A few weeks ago Angela Bell from the University of Iowa shared Dan Bobinski’s article “Is your leadership developing or diminishing?” with her cohort and now I’d like to share it with everyone.
As Bobinski, a training specialist, author, and president of Associates at Leadership Development, indicates, too many leaders easily get caught up in the immediate and forget, or neglect, the important.
He notes that at the core, leaders are responsible for identifying the best course of action, to keep their organizations on track, and monitoring and acting on three key factors:
1. Ideas – opportunities and possibilities for the organization
2. The horizon – those trends, predictions, advances in technology, etc. that will impact the organization’s future
3. The organization’s capabilities – knowing what the organization can and cannot do.
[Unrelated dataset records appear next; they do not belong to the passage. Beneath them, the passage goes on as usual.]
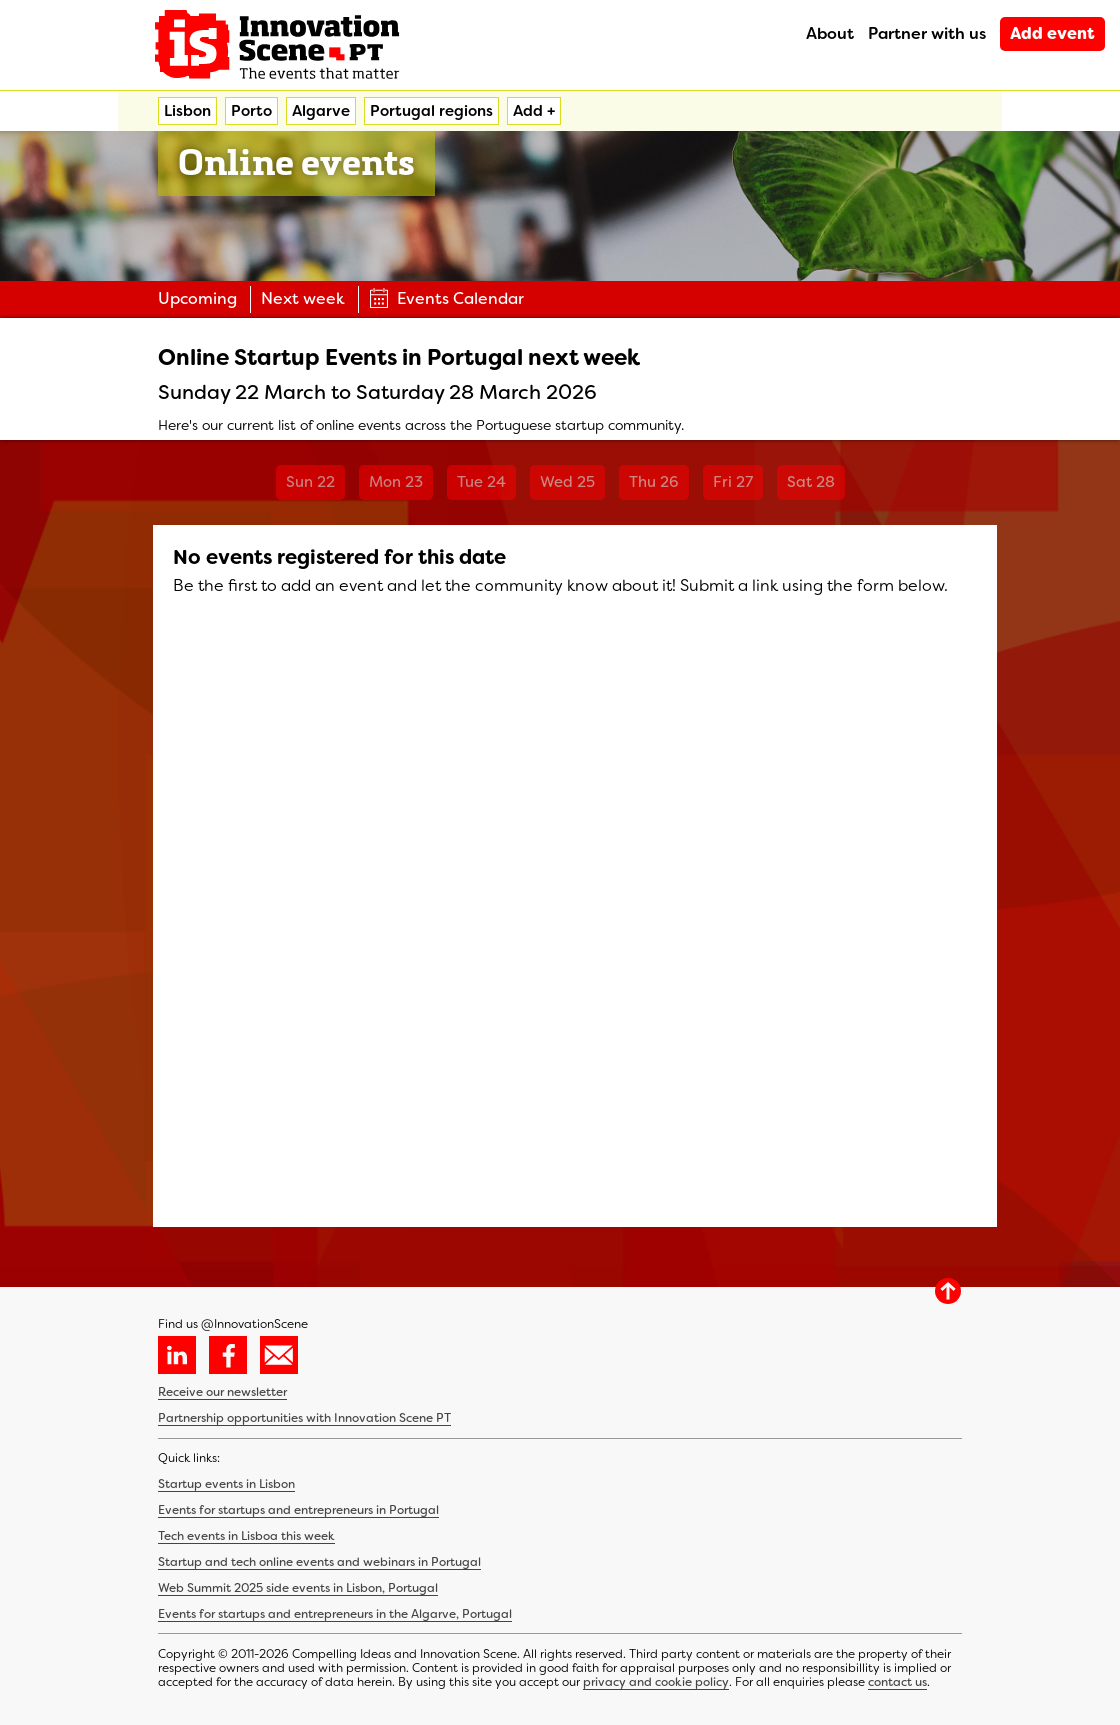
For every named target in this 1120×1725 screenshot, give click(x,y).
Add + (534, 111)
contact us (897, 1682)
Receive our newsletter (222, 1392)
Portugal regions (431, 111)
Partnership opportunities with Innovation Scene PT (304, 1418)
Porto (251, 111)
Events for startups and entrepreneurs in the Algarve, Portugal (335, 1614)
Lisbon (187, 111)
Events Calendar (446, 298)
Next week (303, 298)
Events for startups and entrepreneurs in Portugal (298, 1510)
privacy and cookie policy (656, 1682)
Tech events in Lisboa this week (246, 1536)
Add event (1052, 33)
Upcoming (197, 298)
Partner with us (927, 33)
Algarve (321, 111)
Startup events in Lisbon (226, 1484)
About (830, 33)
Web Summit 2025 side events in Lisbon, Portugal (298, 1588)
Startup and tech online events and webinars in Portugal (319, 1562)
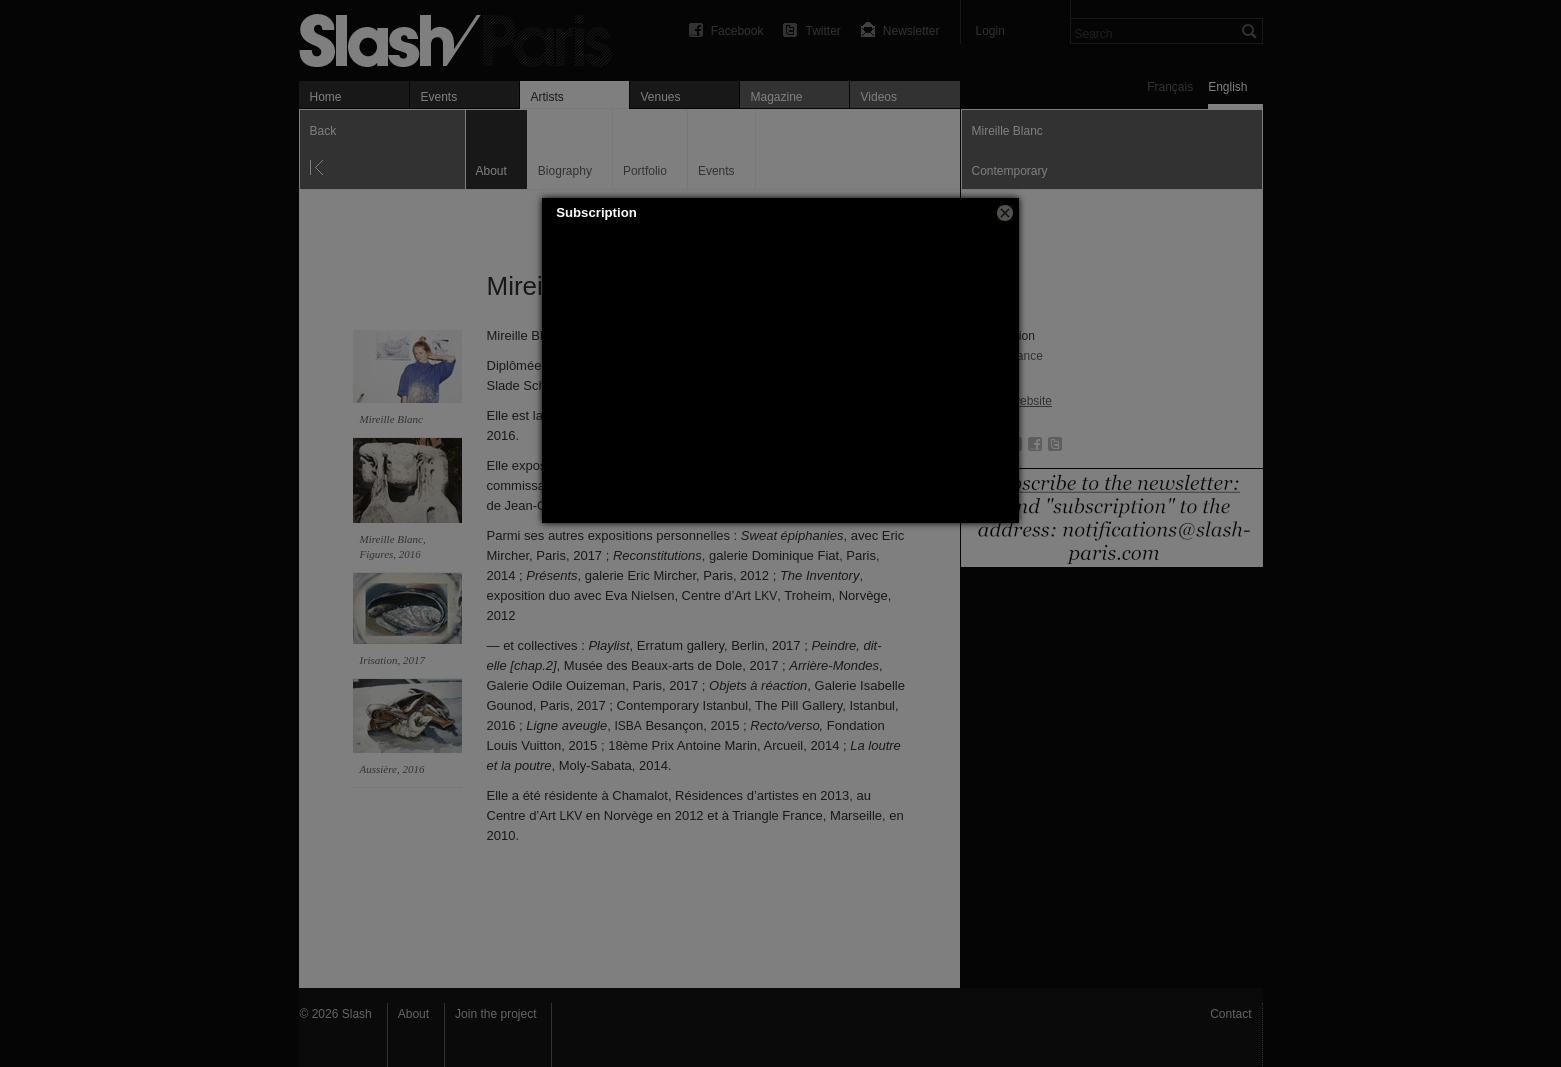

But, doing this, while necessary, is not sufficient for having a successful organization. In addition you must:
4. Communicate ideas throughout the organization
5. Listen carefully to feedback
6. Adjust ideas based on feedback and the horizon
7. Equip the organization for meeting its goals.
Seven action items for your practice as a leader. Bobinski doesn’t leave it there. He tells you a story to cement the ideas in your mind. You are a river guide for a whitewater rafting company:
“When you start a trip down the river, the main mission is to provide an enjoyable but safe journey for your guests. You have some ideas of what you can do to keep things enjoyable but safe, but you also know the river can change daily. So, throughout the trip you keep your eyes on the conditions of the river – the horizon. You also remain aware of the capabilities of your oarsmen.
”As you’re floating down the river you look ahead and notice a large tree branch jammed in some rocks (monitoring the horizon). You need to avoid it (a good idea), so you shout a comand for those on the right side of the raft to start rowing hard (good communication). Unfortunately, everyone on that side of the raft suddenly discovers their oars are broken, probably from the last set of rapids. But when they tell you, your only reply is “Just make it happen!! Row now!!”
The error? Not listening to and responding to the feedback.
I hope you’ll make this guide a practice as you continue your journey.